We hope that the World Journal of Gastroenterology will minimize the “provincial” bias and inspire the authors to be less dogmatic and more eclectic. We also hope that future authors adopt some of the basic teachings of epidemiology. For example, (1) Disease patterns are strongly influenced by the geographic and demographic characteristics of the populations under study. The local experience may not be applicable to all populations. Frequently, more than one demographic group share the same geography, comparison of such groups offers opportunities for etiologic research. (2) Disease frequency determines population risk and there are clear rules to assign causality. As an example, cancer frequency is often measured in the number of cases per 100000 populations. Invasive gastric carcinoma is the final stage of a prolonged precancerous process involving chronic gastritis, atrophy, metaplasia and dysplasia. As in precancerous processes in other organs, the earlier stages are very frequent but less predictive of eventual neoplastic outcomes. Later stages have a lower prevalence in the population but are better indicators of cancer risk. Let us remember that the skin of all people is exposed to the effects of sun rays which may lead to several degrees of actinic damage. But very few develop skin cancer. Large cohorts observed for many years may provide more valid data than small cohorts followed-up for a few years. Large cohorts have been reported in Finland, Yugoslavia and Japan[14-16]. (3) As in all medical sciences, epidemiologic observations may be biased. But epidemiologists have figured out how to deal with bias. Causal vs non-causal associations are distinguished by epidemiologic criteria such as strength, consistency, temporality, and plausibility of the associations.

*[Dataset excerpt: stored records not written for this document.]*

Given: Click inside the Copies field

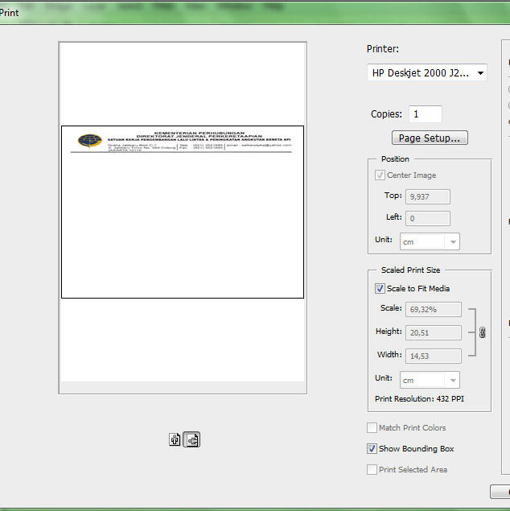Looking at the screenshot, I should 425,114.
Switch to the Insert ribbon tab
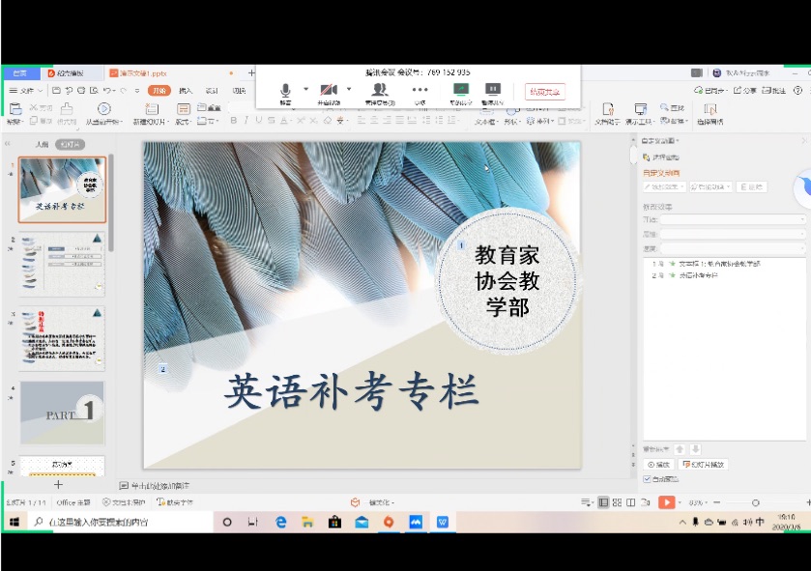 pos(186,91)
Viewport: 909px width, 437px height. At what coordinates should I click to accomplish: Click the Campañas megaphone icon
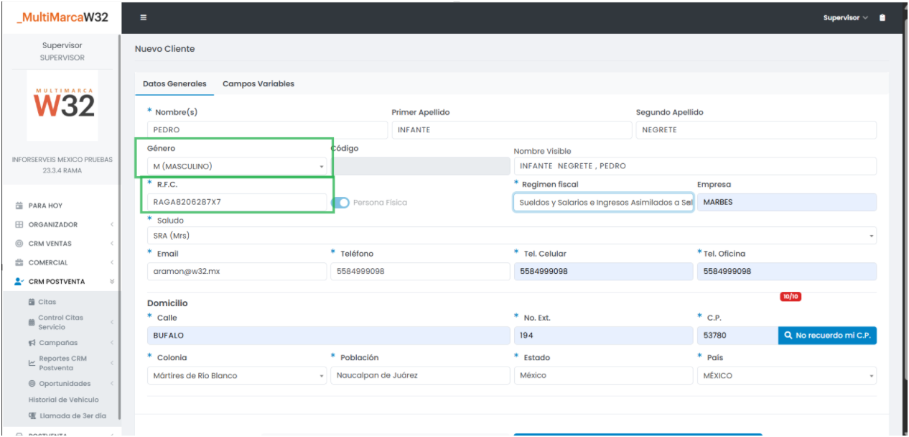32,343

Recent advances in medicine and biology have made it possible to depend less on experimental animals to test causality. Molecular changes can be traced in human cells, tissues and fluids, but molecular techniques are not an end in themselves. Clinicians and medical scientists should remember that these new techniques are merely tools to explore causality in human beings. The new science of molecular epidemiology in some way should make molecular biologists use the epidemiologic techniques to analyze their findings. Similarly, classical epidemiologists need to become acquainted with the new powerful tools provided by molecular biologists. More than ever, multidisciplinary teams are needed to make real progresses in our understanding of the complex processes of carcinogenesis.